Every entry must be echoed exactly.

Extracted records Start Marker

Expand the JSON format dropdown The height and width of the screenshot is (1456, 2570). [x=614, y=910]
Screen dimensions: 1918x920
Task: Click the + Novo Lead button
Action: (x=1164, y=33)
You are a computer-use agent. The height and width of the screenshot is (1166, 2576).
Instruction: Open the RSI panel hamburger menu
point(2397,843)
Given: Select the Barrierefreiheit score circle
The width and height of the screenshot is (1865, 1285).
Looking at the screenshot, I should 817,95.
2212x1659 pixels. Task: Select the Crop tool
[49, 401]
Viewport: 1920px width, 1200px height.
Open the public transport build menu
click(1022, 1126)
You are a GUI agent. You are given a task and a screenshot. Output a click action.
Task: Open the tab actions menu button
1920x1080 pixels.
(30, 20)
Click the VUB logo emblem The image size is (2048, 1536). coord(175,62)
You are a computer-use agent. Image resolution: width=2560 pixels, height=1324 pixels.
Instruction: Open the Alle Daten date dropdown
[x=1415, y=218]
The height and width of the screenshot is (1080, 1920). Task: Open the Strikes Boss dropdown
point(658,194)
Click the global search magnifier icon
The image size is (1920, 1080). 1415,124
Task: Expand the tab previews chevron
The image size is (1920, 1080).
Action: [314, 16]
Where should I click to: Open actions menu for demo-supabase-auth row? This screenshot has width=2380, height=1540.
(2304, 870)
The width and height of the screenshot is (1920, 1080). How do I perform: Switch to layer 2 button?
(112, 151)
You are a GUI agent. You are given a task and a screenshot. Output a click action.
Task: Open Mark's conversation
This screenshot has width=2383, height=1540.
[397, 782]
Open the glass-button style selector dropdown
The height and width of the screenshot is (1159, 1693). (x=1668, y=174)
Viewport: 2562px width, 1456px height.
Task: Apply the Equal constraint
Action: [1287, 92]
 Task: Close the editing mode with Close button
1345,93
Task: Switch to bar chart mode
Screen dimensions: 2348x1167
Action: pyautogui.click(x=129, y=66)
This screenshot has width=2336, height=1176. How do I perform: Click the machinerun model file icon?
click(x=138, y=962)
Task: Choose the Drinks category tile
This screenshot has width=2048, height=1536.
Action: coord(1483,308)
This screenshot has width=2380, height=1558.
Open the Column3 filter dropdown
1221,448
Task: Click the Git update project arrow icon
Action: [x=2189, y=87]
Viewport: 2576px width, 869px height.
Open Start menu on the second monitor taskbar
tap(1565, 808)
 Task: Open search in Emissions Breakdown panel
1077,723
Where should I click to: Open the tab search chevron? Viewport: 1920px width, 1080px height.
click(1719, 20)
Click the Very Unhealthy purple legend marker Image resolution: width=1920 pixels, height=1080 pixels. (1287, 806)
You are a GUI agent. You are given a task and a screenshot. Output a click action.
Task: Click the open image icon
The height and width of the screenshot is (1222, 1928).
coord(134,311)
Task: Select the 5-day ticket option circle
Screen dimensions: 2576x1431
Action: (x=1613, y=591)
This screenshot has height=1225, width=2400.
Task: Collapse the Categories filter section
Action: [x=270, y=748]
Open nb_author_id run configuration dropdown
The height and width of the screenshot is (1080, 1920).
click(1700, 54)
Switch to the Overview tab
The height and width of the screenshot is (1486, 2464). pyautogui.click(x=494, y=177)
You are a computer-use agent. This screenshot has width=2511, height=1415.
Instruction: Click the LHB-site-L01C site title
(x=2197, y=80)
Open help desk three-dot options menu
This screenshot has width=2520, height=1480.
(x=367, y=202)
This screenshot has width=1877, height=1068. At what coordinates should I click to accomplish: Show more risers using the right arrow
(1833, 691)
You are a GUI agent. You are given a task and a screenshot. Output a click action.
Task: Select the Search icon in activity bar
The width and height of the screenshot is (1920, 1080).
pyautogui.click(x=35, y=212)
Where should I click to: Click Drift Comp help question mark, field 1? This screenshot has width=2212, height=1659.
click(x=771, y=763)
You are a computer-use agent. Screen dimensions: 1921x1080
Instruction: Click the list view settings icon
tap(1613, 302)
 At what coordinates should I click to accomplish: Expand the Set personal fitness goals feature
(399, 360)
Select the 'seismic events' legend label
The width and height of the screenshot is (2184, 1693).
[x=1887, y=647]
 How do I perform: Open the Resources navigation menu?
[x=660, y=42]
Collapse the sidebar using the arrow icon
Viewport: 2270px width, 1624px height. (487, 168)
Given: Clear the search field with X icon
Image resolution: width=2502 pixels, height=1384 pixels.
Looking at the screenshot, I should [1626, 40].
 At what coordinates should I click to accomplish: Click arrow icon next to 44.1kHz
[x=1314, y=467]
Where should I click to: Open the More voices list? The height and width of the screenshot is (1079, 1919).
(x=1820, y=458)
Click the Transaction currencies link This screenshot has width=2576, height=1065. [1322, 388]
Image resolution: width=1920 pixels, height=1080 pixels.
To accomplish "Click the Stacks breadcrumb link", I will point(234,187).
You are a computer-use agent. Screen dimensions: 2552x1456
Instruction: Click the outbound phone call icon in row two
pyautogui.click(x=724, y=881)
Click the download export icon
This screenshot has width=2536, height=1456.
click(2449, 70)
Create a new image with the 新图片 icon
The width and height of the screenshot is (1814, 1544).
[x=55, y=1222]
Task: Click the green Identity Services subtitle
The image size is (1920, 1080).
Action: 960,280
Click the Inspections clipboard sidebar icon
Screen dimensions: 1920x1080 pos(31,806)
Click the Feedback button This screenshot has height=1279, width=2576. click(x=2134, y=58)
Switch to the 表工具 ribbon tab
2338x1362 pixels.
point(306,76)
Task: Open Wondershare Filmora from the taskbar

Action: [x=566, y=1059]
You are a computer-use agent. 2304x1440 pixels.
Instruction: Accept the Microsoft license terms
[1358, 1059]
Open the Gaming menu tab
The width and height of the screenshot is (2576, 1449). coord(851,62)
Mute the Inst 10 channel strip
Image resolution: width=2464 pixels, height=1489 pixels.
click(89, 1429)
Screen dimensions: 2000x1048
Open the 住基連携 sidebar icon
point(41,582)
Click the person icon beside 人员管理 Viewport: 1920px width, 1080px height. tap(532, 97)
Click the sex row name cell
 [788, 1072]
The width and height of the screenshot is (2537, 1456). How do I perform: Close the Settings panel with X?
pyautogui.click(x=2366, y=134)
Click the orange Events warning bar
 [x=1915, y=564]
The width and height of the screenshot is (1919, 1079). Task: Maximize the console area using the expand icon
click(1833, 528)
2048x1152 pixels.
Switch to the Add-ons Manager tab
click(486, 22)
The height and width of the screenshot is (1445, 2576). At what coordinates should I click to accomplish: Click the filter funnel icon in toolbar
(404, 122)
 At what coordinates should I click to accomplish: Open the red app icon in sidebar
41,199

Extracted records End Marker

- Solution to the problem -
Expand the JSON format dropdown The height and width of the screenshot is (1456, 2570). [x=614, y=910]
Screen dimensions: 1918x920
Task: Click the + Novo Lead button
Action: (x=1164, y=33)
You are a computer-use agent. The height and width of the screenshot is (1166, 2576).
Instruction: Open the RSI panel hamburger menu
point(2397,843)
Given: Select the Barrierefreiheit score circle
The width and height of the screenshot is (1865, 1285).
Looking at the screenshot, I should 817,95.
2212x1659 pixels. Task: Select the Crop tool
[49, 401]
Viewport: 1920px width, 1200px height.
Open the public transport build menu
click(1022, 1126)
You are a GUI agent. You are given a task and a screenshot. Output a click action.
Task: Open the tab actions menu button
1920x1080 pixels.
(30, 20)
Click the VUB logo emblem The image size is (2048, 1536). coord(175,62)
You are a computer-use agent. Image resolution: width=2560 pixels, height=1324 pixels.
Instruction: Open the Alle Daten date dropdown
[x=1415, y=218]
The height and width of the screenshot is (1080, 1920). Task: Open the Strikes Boss dropdown
point(658,194)
Click the global search magnifier icon
The image size is (1920, 1080). 1415,124
Task: Expand the tab previews chevron
The image size is (1920, 1080).
Action: [314, 16]
Where should I click to: Open actions menu for demo-supabase-auth row? This screenshot has width=2380, height=1540.
(2304, 870)
The width and height of the screenshot is (1920, 1080). How do I perform: Switch to layer 2 button?
(112, 151)
You are a GUI agent. You are given a task and a screenshot. Output a click action.
Task: Open Mark's conversation
This screenshot has width=2383, height=1540.
[397, 782]
Open the glass-button style selector dropdown
The height and width of the screenshot is (1159, 1693). (x=1668, y=174)
Viewport: 2562px width, 1456px height.
Task: Apply the Equal constraint
Action: [1287, 92]
 Task: Close the editing mode with Close button
1345,93
Task: Switch to bar chart mode
Screen dimensions: 2348x1167
Action: pyautogui.click(x=129, y=66)
This screenshot has width=2336, height=1176. How do I perform: Click the machinerun model file icon?
click(x=138, y=962)
Task: Choose the Drinks category tile
This screenshot has width=2048, height=1536.
Action: coord(1483,308)
This screenshot has width=2380, height=1558.
Open the Column3 filter dropdown
1221,448
Task: Click the Git update project arrow icon
Action: [x=2189, y=87]
Viewport: 2576px width, 869px height.
Open Start menu on the second monitor taskbar
tap(1565, 808)
 Task: Open search in Emissions Breakdown panel
1077,723
Where should I click to: Open the tab search chevron? Viewport: 1920px width, 1080px height.
click(1719, 20)
Click the Very Unhealthy purple legend marker Image resolution: width=1920 pixels, height=1080 pixels. (1287, 806)
You are a GUI agent. You are given a task and a screenshot. Output a click action.
Task: Click the open image icon
The height and width of the screenshot is (1222, 1928).
coord(134,311)
Task: Select the 5-day ticket option circle
Screen dimensions: 2576x1431
Action: (x=1613, y=591)
This screenshot has height=1225, width=2400.
Task: Collapse the Categories filter section
Action: [x=270, y=748]
Open nb_author_id run configuration dropdown
The height and width of the screenshot is (1080, 1920).
click(1700, 54)
Switch to the Overview tab
The height and width of the screenshot is (1486, 2464). pyautogui.click(x=494, y=177)
You are a computer-use agent. This screenshot has width=2511, height=1415.
Instruction: Click the LHB-site-L01C site title
(x=2197, y=80)
Open help desk three-dot options menu
This screenshot has width=2520, height=1480.
(x=367, y=202)
This screenshot has width=1877, height=1068. At what coordinates should I click to accomplish: Show more risers using the right arrow
(1833, 691)
You are a GUI agent. You are given a task and a screenshot. Output a click action.
Task: Select the Search icon in activity bar
The width and height of the screenshot is (1920, 1080).
pyautogui.click(x=35, y=212)
Where should I click to: Click Drift Comp help question mark, field 1? This screenshot has width=2212, height=1659.
click(x=771, y=763)
You are a computer-use agent. Screen dimensions: 1921x1080
Instruction: Click the list view settings icon
tap(1613, 302)
 At what coordinates should I click to accomplish: Expand the Set personal fitness goals feature
(399, 360)
Select the 'seismic events' legend label
The width and height of the screenshot is (2184, 1693).
[x=1887, y=647]
 How do I perform: Open the Resources navigation menu?
[x=660, y=42]
Collapse the sidebar using the arrow icon
Viewport: 2270px width, 1624px height. (487, 168)
Given: Clear the search field with X icon
Image resolution: width=2502 pixels, height=1384 pixels.
Looking at the screenshot, I should [1626, 40].
 At what coordinates should I click to accomplish: Click arrow icon next to 44.1kHz
[x=1314, y=467]
Where should I click to: Open the More voices list? The height and width of the screenshot is (1079, 1919).
(x=1820, y=458)
Click the Transaction currencies link This screenshot has width=2576, height=1065. [1322, 388]
Image resolution: width=1920 pixels, height=1080 pixels.
To accomplish "Click the Stacks breadcrumb link", I will point(234,187).
You are a computer-use agent. Screen dimensions: 2552x1456
Instruction: Click the outbound phone call icon in row two
pyautogui.click(x=724, y=881)
Click the download export icon
This screenshot has width=2536, height=1456.
click(2449, 70)
Create a new image with the 新图片 icon
The width and height of the screenshot is (1814, 1544).
[x=55, y=1222]
Task: Click the green Identity Services subtitle
The image size is (1920, 1080).
Action: 960,280
Click the Inspections clipboard sidebar icon
Screen dimensions: 1920x1080 pos(31,806)
Click the Feedback button This screenshot has height=1279, width=2576. click(x=2134, y=58)
Switch to the 表工具 ribbon tab
2338x1362 pixels.
point(306,76)
Task: Open Wondershare Filmora from the taskbar

Action: [x=566, y=1059]
You are a computer-use agent. 2304x1440 pixels.
Instruction: Accept the Microsoft license terms
[1358, 1059]
Open the Gaming menu tab
The width and height of the screenshot is (2576, 1449). coord(851,62)
Mute the Inst 10 channel strip
Image resolution: width=2464 pixels, height=1489 pixels.
click(89, 1429)
Screen dimensions: 2000x1048
Open the 住基連携 sidebar icon
point(41,582)
Click the person icon beside 人员管理 Viewport: 1920px width, 1080px height. tap(532, 97)
Click the sex row name cell
 [788, 1072]
The width and height of the screenshot is (2537, 1456). How do I perform: Close the Settings panel with X?
pyautogui.click(x=2366, y=134)
Click the orange Events warning bar
 [x=1915, y=564]
The width and height of the screenshot is (1919, 1079). Task: Maximize the console area using the expand icon
click(1833, 528)
2048x1152 pixels.
Switch to the Add-ons Manager tab
click(486, 22)
The height and width of the screenshot is (1445, 2576). At what coordinates should I click to accomplish: Click the filter funnel icon in toolbar
(404, 122)
 At what coordinates should I click to accomplish: Open the red app icon in sidebar
41,199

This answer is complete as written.